Correlations Between Fear And Memory Lapse: A Field Analysis
In lieu of a research paper, I have chosen to conduct a field study involving four test subjects. Each is of a different age and is paired with another of the opposite gender:
- Elija, male, 25
- Tabitha, female, 25
- Maxwell, male, 18
- Aspen, female, 18
All four subjects have been lied to about my purposes with this experiment. This is to ensure that none of them go into the assessment with preconceptions about their own belief systems regarding concepts of death and the afterlife.
They have been told that this is an experiment about sexuality and compatibility. All four will be in a large mansion (approx. 16 bedrooms, atop 20 acres of densely forested land) and paired up according to their ages in a bedroom of their choosing.
I have been completely forward in explaining to them that the house will be full of hidden cameras and microphones. However, what I did not tell them, is that there is a small shack within the acres of forested land that will be locked. Two helpers and myself will be staying there for the duration of the experiment. From there, we will be emulating a terrifying (haunting, if you will) experience for the participants by venturing to the house when possible. I was very careful in my selection of two discrete, surreptitious troublemakers.
As you can already tell, I am writing this study as it is happening. This is for a most disturbing reason; however, one that I, and the other participants, are all willing to risk. The Rosewood Manor has seen a slew of murders involving the house’s successive owners over the past 20 years. Five families in all have met their fate here. Of course it is only speculation, but popular belief holds that the murders have all been committed by the same man, who will continue this tradition until the end of his days.
We have done enough research to find that the house’s occupants have all dwelled in the house for at least five months before being murdered. The numbers vary, however the minimum of five months would seem to give us the cushion room needed to conduct this four-week trial. Thus, the unusual present tense style of this paper is, as all things, a product of circumstance. Surely there is nothing to fear, but one can never be too careful.
When asked by the test subjects about why I needed this mansion to conduct a sexuality experiment, I told them that we needed a lot of room for the experiment to be viable. The 18-year-old subjects accepted this premise, but the older participants were still skeptical. This was one of the primary purposes for having the different age groups in the first place.
We expect that, under conditions of duress, the older subjects may retain more accurate memories of the experiences.

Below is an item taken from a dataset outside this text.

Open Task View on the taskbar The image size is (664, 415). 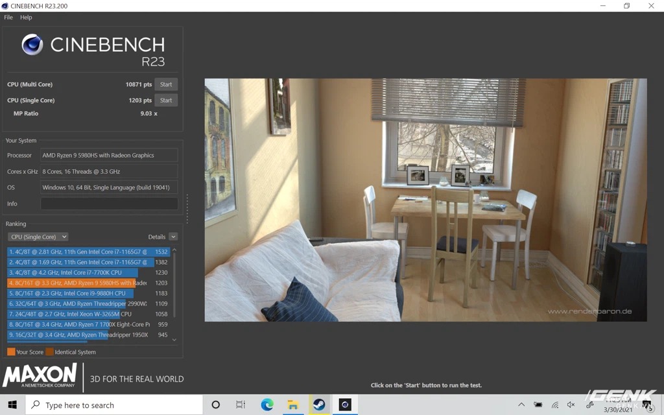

Being older and more acquainted with the ways of the world, their skepticism of haunting things is expected to offer a kind of protection against memory loss from overwhelming stimuli. In other words, the less they believe, the more they will remember. This is the crux of the experiment.
The main body of this paper will therefore consist of journal entries updated day-by-day, all documenting the findings. And each journal entry will be uplinked to an online backup file. In the event of a most inconvenient death, my findings will still be available by the time it is discovered that I may not be returning.
An aside – Once again, Professor, thank you for giving me leave from your class for a month in order to conduct this research project. Unfortunately my other instructors have given me stacks of work that will need to be completed upon my return, but that too is a small price to pay for this unique opportunity.